Niestety ale formuła TK w obecnym kształcie odeszła do lamusa. Smuci mnie jedynie brak jakiejkolwiek pokory polityków i chęci budowania zaufania społecznego do sędziów, sądów czy TK.
Stoimy w obliczu „matrixa” prawnego i demokratycznego. Pytanie czy to jest koniec demokracji jaką znamy? A może jej już dawno nie było. Tylko obywatele żyli w mylnym przeświadczeniu, że organy konstytucyjne rzeczywiście bronią prawa, demokracji, i przestrzegania konstytucji.
A może nadzedl czas aby przyznać wszem i wobec, że tego prawo czyja władza.
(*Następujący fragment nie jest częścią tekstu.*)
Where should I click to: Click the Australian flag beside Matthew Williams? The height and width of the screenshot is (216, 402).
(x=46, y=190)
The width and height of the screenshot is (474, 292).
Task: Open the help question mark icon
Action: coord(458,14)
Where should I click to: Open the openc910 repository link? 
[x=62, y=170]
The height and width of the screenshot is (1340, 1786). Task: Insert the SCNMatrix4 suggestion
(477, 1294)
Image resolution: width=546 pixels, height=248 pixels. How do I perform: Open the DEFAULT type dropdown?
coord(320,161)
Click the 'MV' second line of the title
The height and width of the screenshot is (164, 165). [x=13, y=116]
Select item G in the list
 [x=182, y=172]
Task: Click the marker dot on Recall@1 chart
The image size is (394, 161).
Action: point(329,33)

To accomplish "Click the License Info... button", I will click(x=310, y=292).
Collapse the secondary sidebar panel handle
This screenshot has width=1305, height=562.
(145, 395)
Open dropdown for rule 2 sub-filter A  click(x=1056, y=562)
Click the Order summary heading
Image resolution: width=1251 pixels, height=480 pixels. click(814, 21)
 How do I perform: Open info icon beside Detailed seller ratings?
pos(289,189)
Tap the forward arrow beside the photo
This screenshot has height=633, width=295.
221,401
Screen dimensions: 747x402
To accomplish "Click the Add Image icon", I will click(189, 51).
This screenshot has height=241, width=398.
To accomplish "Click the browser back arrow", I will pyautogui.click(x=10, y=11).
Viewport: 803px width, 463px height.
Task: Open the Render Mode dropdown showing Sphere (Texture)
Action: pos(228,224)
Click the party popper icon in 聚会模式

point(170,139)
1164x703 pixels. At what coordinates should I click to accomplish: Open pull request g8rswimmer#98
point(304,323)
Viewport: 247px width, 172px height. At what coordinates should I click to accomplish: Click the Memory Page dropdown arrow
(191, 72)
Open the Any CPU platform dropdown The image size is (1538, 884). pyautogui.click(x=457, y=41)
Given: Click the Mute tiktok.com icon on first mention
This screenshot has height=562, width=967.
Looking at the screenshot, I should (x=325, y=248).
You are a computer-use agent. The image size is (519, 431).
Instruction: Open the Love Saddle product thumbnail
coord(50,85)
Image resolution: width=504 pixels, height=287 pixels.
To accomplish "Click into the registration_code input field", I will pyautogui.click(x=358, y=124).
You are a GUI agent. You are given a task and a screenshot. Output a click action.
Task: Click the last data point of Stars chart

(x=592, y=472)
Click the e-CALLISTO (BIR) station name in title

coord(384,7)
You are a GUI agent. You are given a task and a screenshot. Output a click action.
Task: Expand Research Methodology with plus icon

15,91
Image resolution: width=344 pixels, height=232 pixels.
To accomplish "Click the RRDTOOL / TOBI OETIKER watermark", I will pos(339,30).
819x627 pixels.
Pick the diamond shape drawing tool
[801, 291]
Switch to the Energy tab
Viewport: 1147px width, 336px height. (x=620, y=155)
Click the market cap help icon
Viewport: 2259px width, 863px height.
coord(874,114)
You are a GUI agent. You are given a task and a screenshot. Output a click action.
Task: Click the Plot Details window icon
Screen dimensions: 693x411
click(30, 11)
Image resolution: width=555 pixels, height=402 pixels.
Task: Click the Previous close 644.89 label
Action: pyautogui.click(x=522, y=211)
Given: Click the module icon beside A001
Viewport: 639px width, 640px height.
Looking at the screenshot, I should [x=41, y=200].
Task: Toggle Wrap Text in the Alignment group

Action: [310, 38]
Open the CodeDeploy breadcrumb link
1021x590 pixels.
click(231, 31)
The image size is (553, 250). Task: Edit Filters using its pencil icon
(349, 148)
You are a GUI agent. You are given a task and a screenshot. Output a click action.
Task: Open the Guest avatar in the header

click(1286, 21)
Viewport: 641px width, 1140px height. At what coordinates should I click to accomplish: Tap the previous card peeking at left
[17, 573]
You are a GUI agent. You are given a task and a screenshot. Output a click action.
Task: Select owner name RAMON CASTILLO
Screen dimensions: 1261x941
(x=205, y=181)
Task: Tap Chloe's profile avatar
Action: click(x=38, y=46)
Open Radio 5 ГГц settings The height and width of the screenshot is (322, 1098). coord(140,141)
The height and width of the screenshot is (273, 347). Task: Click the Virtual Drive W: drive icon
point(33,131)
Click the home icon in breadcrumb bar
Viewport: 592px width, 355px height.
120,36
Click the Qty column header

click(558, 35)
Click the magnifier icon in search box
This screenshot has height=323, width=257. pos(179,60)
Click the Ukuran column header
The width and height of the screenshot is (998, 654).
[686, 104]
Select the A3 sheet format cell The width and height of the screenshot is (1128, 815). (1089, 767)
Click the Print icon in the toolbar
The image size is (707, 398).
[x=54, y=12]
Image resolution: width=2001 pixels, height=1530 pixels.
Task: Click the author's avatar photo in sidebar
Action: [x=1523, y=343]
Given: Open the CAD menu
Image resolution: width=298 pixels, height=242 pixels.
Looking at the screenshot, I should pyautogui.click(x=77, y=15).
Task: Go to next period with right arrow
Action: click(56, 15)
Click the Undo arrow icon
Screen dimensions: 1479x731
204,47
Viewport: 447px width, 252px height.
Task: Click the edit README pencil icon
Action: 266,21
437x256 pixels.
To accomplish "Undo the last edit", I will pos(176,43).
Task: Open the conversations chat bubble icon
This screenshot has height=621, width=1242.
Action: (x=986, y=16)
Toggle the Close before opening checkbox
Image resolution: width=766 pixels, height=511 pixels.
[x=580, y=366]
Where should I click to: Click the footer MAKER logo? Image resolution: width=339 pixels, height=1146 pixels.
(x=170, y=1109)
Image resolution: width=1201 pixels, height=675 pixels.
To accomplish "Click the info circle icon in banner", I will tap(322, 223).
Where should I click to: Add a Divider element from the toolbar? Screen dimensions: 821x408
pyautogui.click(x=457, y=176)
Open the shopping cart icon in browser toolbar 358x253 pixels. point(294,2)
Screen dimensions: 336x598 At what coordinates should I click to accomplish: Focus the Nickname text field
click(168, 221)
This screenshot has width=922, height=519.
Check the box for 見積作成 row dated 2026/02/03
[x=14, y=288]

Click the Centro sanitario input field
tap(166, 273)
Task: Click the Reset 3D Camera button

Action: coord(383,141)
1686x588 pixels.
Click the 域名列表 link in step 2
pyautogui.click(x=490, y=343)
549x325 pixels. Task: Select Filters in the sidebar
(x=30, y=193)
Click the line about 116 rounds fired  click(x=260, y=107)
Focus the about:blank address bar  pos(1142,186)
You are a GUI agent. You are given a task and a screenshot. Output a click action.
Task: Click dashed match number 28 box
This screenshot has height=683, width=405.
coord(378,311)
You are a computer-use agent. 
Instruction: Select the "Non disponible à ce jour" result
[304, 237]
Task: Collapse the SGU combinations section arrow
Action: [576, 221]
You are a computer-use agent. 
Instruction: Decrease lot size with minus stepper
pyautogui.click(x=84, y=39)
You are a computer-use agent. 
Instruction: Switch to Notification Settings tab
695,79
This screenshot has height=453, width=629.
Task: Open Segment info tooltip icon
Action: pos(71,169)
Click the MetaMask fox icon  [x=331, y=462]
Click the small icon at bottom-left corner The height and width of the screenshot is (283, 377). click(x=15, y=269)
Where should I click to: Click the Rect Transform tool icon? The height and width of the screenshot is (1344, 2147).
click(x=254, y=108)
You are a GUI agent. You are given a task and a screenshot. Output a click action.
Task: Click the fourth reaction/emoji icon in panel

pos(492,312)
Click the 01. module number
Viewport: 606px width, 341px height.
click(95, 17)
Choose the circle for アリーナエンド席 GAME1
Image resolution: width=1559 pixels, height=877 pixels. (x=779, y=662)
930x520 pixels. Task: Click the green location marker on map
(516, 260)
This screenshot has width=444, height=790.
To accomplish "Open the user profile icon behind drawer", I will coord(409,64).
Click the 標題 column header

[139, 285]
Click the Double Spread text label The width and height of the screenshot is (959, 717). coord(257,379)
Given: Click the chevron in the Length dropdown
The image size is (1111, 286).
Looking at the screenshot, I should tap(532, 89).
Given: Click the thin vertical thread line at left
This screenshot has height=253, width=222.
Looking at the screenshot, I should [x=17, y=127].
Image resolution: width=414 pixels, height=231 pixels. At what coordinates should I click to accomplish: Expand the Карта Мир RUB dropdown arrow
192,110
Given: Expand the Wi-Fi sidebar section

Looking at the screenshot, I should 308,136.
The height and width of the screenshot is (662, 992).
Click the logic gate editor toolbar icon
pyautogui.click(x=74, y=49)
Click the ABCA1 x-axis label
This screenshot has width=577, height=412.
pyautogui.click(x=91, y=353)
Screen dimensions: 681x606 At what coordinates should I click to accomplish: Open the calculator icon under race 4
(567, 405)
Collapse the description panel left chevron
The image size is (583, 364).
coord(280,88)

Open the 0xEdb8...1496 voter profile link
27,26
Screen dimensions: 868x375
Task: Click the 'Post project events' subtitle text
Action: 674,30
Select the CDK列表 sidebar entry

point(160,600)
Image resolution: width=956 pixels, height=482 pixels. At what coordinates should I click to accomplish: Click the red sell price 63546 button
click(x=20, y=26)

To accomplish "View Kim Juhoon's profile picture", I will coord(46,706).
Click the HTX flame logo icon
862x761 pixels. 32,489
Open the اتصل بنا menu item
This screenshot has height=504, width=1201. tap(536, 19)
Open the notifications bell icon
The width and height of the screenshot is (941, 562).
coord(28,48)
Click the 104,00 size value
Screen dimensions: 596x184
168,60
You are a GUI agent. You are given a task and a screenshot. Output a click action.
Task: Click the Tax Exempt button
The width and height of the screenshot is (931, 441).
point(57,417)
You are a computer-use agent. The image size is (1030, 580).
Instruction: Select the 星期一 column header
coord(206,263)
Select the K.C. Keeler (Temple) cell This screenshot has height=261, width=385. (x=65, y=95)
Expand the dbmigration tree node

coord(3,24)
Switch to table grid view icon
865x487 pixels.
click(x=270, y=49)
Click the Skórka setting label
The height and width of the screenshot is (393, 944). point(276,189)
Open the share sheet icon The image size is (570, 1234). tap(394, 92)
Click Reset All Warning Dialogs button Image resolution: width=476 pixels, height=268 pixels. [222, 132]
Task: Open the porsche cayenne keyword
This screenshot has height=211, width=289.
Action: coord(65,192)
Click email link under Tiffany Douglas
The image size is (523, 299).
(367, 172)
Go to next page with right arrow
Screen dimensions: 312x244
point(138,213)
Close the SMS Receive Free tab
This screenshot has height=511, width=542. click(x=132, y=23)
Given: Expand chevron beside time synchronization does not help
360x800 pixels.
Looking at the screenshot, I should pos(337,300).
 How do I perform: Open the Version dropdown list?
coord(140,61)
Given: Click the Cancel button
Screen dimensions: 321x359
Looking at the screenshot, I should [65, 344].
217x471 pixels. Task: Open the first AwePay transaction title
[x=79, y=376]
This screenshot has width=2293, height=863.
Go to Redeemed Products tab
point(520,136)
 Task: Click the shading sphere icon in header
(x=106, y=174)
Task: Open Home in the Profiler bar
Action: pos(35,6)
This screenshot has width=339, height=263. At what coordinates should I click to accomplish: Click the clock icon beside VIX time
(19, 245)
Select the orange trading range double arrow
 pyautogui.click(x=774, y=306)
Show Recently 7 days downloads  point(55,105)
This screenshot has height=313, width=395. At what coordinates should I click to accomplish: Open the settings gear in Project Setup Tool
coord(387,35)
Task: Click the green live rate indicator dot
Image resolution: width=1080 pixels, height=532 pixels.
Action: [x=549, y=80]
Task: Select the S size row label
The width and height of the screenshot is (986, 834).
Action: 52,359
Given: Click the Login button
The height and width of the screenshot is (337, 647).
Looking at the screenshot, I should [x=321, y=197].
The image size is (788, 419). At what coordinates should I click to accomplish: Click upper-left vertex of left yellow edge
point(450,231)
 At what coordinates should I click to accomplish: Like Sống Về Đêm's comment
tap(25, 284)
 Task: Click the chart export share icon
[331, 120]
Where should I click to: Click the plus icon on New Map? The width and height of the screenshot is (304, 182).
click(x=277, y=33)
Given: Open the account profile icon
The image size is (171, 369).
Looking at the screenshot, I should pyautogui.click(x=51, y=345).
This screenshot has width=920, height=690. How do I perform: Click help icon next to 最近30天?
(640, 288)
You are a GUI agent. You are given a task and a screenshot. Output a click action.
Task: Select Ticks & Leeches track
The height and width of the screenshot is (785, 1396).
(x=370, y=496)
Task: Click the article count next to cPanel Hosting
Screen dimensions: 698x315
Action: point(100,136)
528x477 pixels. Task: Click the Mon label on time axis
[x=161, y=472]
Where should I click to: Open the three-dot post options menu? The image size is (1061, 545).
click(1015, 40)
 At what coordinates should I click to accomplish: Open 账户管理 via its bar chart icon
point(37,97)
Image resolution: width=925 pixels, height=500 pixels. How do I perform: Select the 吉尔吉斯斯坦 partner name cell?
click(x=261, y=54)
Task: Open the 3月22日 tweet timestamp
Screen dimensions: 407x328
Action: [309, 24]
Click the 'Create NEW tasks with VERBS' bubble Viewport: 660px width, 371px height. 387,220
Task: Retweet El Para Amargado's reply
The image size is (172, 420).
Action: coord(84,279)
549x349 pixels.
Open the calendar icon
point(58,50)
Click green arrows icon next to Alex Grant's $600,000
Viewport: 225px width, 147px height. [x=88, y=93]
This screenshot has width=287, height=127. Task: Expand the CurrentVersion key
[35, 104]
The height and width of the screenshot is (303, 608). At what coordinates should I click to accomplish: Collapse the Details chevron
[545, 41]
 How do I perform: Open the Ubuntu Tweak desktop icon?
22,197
I wtedy będzie jasne, że suwerenności wybierając dana opcje polityczna wybiera sposób tworzenia, interpretowania prawa.
Wyprowadzanie ludzi na ulicę jest skutecznym środkiem nacisku ale kiedyś dzisiejsza opozycja może być w sytuacji obecnego rządu.
Zatem czy ulica ma sprawować rządy?
Pozdrawiam
Wybacz, ale formuła TK w obecnym kształcie sprawdziła się znakomicie. Każda władza powstała po kolejnych wyborach może robić co chce, byleby działała zgodnie z Konstytucją. To samo może robić PiS. Ale jego działacze nawet nie ukrywają, że TK może patrzeć im na ręce i hamować zapędy. Stąd wściekły atak na TK i próba jego sparaliżowania. Do niedawna nikt, nawet PiS, nie twierdził, że orzeczenia TK są wynikiem preferencji politycznych sędziów lub wynikiem politycznych nacisków. Nie jest to po prostu możliwe.